April 25th, 2024

Library Chat: Poll finds libraries are leaders in ‘trust’

By Medicine Hat News on September 15, 2017.

In this era of fast, endless and often unreliable news it can be difficult to know who to trust. For example, governments have great authority to offer information but sometimes selectively and not always very quickly, for example the very useful Canada Census, in its sheer size and scope, often takes years to publish.

Smaller government agencies don’t often have the statistical expertise to avoid bias in asking, collecting and reporting information. Not-for-profit agencies try to collect information of good quality but, again, doing so takes time and expertise and both are costly.

Various special interest groups, from right to left, allocate resources to produce data to support their causes. Ask yourself who funds them, mindful of the tobacco industry sponsored findings, just one example.

Academic journals usually publish research of higher quality but the research is often so carefully specific that a non-specialist can’t draw useful conclusions.

There’s some good news, though. In 1990, when the internet was becoming more widely used, a research project, the Times Mirror Center for the People & the Press, conducted regular polls on politics and major policy issues. This potential for public good came to the notice of the Pew trusts, built from 1948 by family members trying to do some good with Sun Oil Company wealth.

In 2004 the Pew Research Center was created to do work on public opinion polling, demographic research, and media content analysis. Setting out to be a neutral source of data and analysis, the Center does not take policy positions. Although this is research using the population of the United States, I think we have enough in common that much of the data is relevant in Canada, too.

One recent data set asked how people approach facts and information. My favourite finding was that libraries topped the list with 40 per cent of respondents saying they trusted information from local public libraries and librarians “a lot,” beating out health care providers at 39 per cent.
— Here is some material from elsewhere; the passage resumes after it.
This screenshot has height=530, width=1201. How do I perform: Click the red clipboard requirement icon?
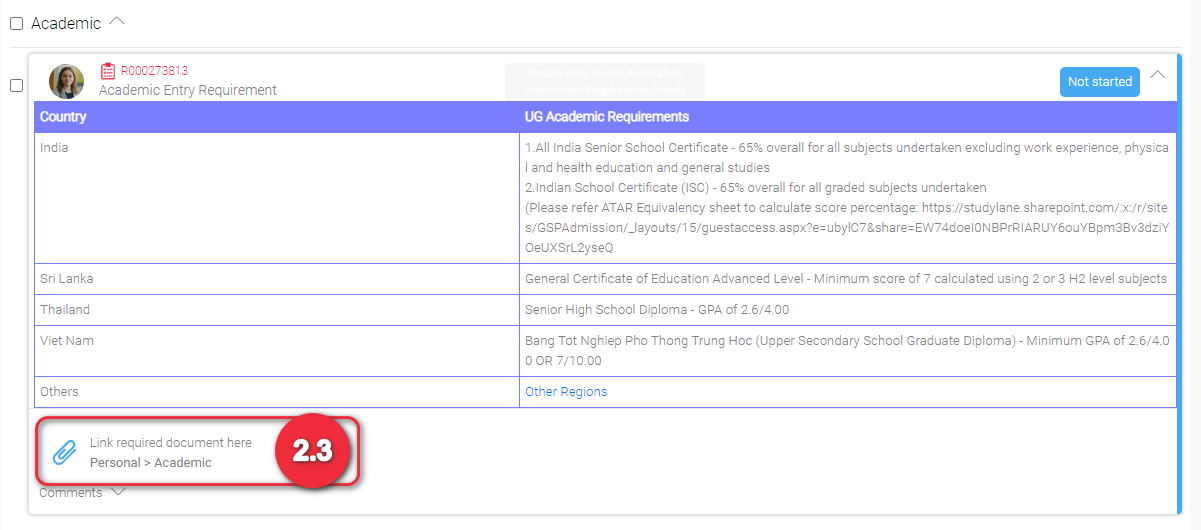108,71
Other sources including government, media, friends, and family, were less trusted.

With 52 per cent of American adults visiting a public library in person or online in the past year, 63 per cent of those who said they were “eager and willing” information seekers were library users and much more likely than others to say they trust librarians and libraries as information sources.

The least trusting information seekers, labeled “wary” and representing 25 per cent of the total group, were typically male (59 per cent) and one-third are ages 65 or older. Sadly, this group also had low intentions to take the kinds of training libraries offer to improve confidence in evaluating information sources. If you’re wary, please let us help!

Shelley Ross is chief librarian at the Medicine Hat Public Library.